• **EXTRACTED TEXT**
______
How One Lawmaker and One University Could Leave Missouri With Just One Abortion Clinic
Missouri state Sen. Kurt Schaefer (R-Columbia) is the head of the state Senate’s Sanctity of Life Committee, which is investigating claims made in doctored videos that Planned Parenthood is illegally “selling” fetal tissue. Missouri’s Planned Parenthood clinics don’t even participate in fetal tissue research, and since Missouri’s attorney general and investigations in other states have already found no wrongdoing, Schaefer’s inquiry seemed destined to be a dead end. But Schaefer is still investigating — and his critics argue that those investigations unjustly pressured MU into revoking Planned Parenthood’s license to perform abortions at its Columbia location.
Planned Parenthood operates the only two abortion clinics in Missouri: one in St. Louis on the state’s eastern border, and one in Columbia near the university in central Missouri. The Columbia clinic got licensed to operate this summer after its new physician obtained “refer and follow” privileges to University of Missouri hospitals. Doctors aren’t allowed to provide abortions in Missouri unless they obtain admitting privileges — an arrangement between a doctor and a nearby hospital that lets the doctor admit patients there.
But Schaefer claimed that the clinic’s refer and follow privileges weren’t sufficient under state law. (The state’s health department director disagreed with him on that.) Furthermore, Schaefer told Vox, a public facility like the University of Missouri should have no business helping abortion providers get licensed in the first place. That violates state law by using public funds to assist with abortion, he said.
If Schaefer is right about this, it would create a Catch-22 for Planned Parenthood. Whether he’s right is debatable. Missouri state law does bar state employees from “performing or assisting an abortion” and “encouraging or counseling a woman to have an abortion.” But Schaefer targeted Mizzou for something much less direct than that; he told Vox the university probably broke the law by “using itself as the catalyst” so that “abortions could resume” at the Columbia clinic.
______
• **WHAT TO WORK ON**
(1) Repeat the passage of the article on Missouri's abortion clinics that opens with the words containing "If Schaefer is" and closes with "the Columbia clinic.", switching "Mizzou" to "the University of Missouri".
(2) Translate this sentence from the article on Missouri's abortion clinics into Spanish: "Planned Parenthood operates the only two abortion clinics in Missouri: one in St. Louis on the state’s eastern border, and one in Columbia near the university in central Missouri."
The material that comes next is separate from the article.

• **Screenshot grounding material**
______
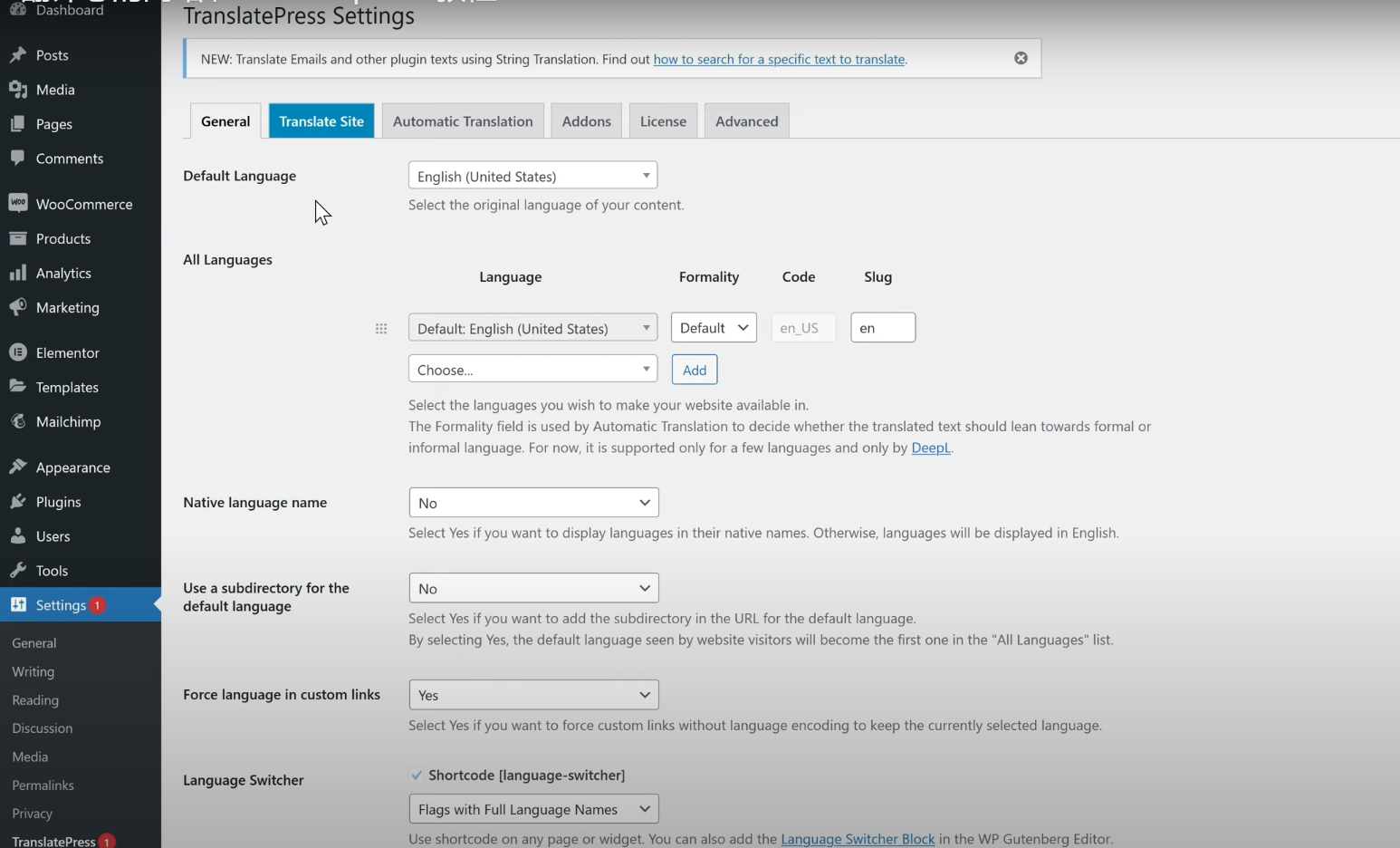Screen dimensions: 1400x848
Task: Click the WooCommerce icon in sidebar
Action: click(x=18, y=203)
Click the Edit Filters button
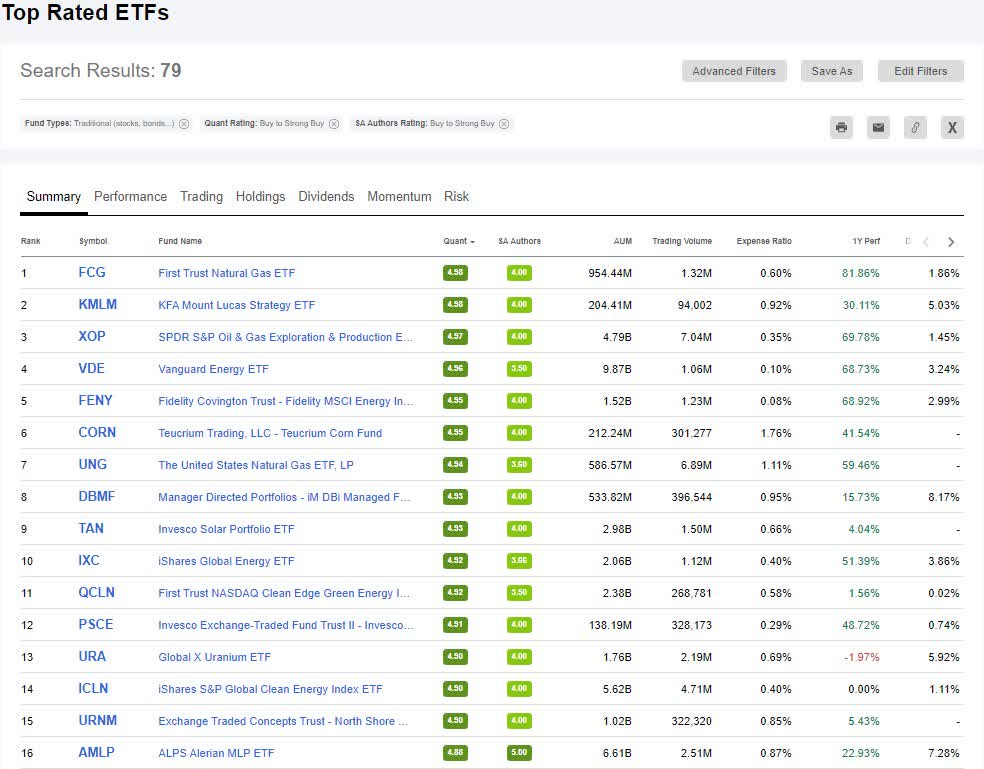The image size is (984, 769). click(x=921, y=71)
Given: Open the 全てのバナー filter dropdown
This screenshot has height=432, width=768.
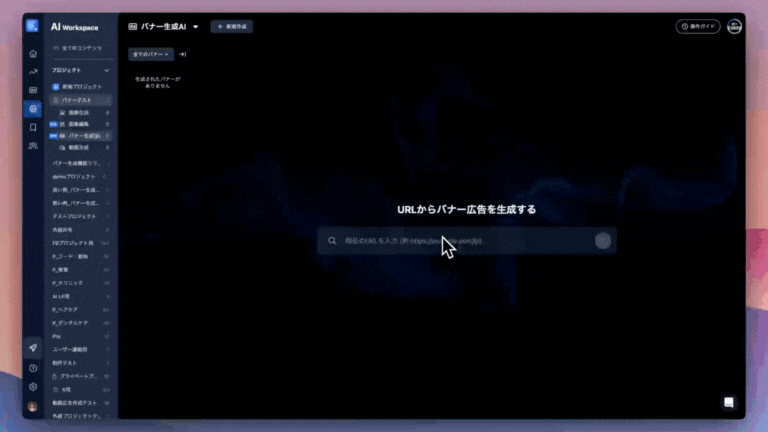Looking at the screenshot, I should pyautogui.click(x=152, y=54).
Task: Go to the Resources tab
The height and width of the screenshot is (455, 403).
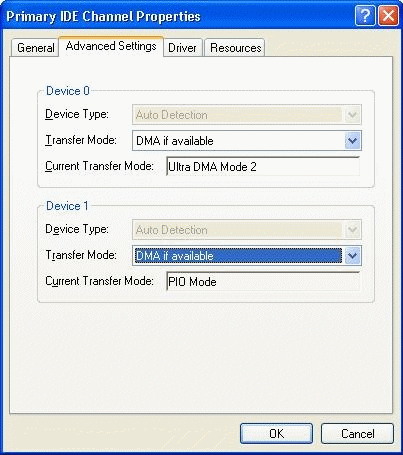Action: coord(235,48)
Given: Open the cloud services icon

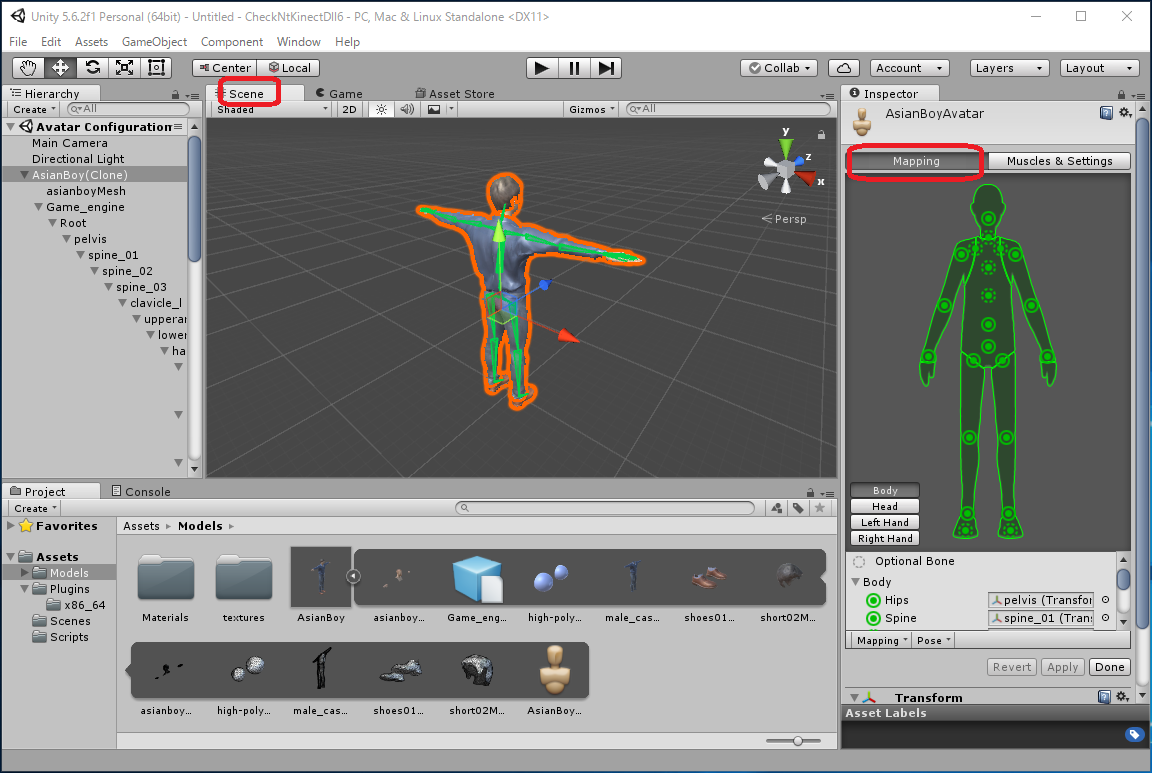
______
• **EXERCISE RESPONSES**
(1)
If Schaefer is right about this, it would create a Catch-22 for Planned Parenthood. Whether he’s right is debatable. Missouri state law does bar state employees from “performing or assisting an abortion” and “encouraging or counseling a woman to have an abortion.” But Schaefer targeted the University of Missouri for something much less direct than that; he told Vox the university probably broke the law by “using itself as the catalyst” so that “abortions could resume” at the Columbia clinic.

(2) Planned Parenthood opera las dos únicas clínicas de aborto de Misuri: una en St. Louis, en la frontera oriental del estado, y otra en Columbia, cerca de la universidad, en el centro de Misuri.